**Exercise objective**
All the records that follow need to be reproduced exactly. Omit the images.

**Materials provided**

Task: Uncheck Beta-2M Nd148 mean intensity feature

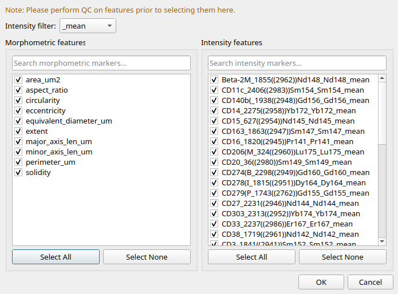Action: (214, 80)
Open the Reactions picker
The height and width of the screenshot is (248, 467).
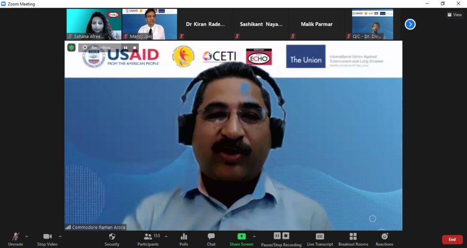point(384,239)
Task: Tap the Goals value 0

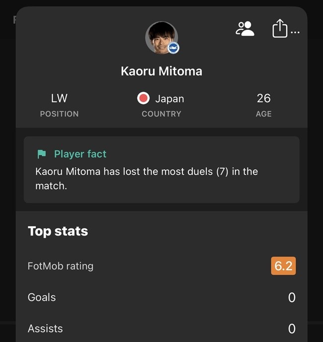Action: (292, 298)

**Answer**
Task: Uncheck Beta-2M Nd148 mean intensity feature

Action: (214, 80)
Open the Reactions picker
The height and width of the screenshot is (248, 467).
point(384,239)
Task: Tap the Goals value 0

Action: (292, 298)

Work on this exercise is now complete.